My father and grandfather were up in the attic trying to set up a speaker system for the new television. When they got up there my grandfather turned to my dad and very seriously told him not to step on the plywood between the roof beams and only to step on the beams themselves, because he would fall through if he stepped on the plywood. My dad was standing with just his head sticking out into the attic from the stairs and my grandfather continued on into the attic. Then my dad asked him a question, he turned around and stepped right onto the plywood and fell through the attic, just like he’d warned my dad not to. Luckily he threw out his elbows and was able to brace himself against the floor to keep from falling all the way into the basement which would certainly have ended up with him in the emergency room.

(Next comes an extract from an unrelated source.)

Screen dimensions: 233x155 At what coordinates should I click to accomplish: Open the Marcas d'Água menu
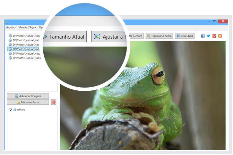tap(27, 27)
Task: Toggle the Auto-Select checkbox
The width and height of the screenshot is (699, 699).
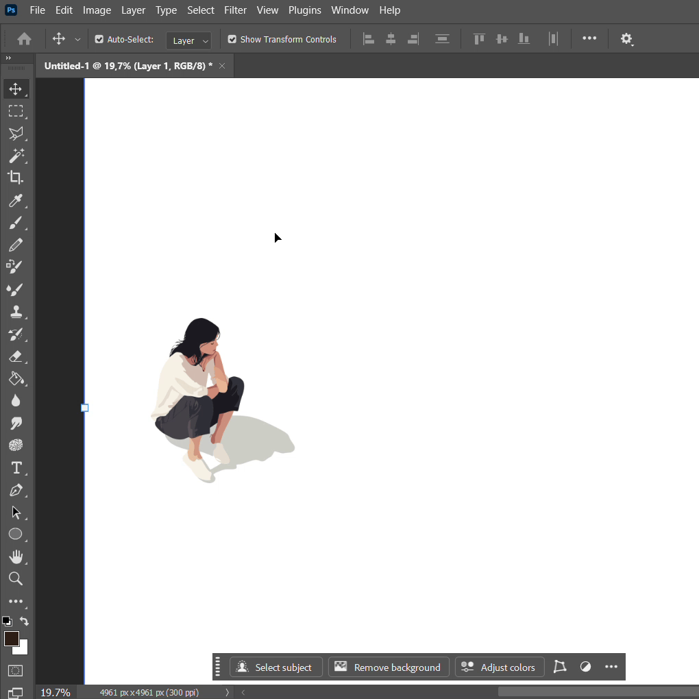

In his position he was now face to face with my father who just had his head in the attic. He looked at my father who was at once scared and about to crack up laughing as his father had just made the exact mistake he had warned him of. He said, “It’s OK, you can laugh.”
This is one of a huge canon of “Grandpa stories” that, as I previously mentioned, have only grown more popular in the year since my grandfather died. Lots of these stories consist of him warning his children not to do something and then proceeding to do it himself. I enjoy hearing them because my grandfather was very old and frail for my entire life so I like to hear stories about the way he was when he was younger and more active.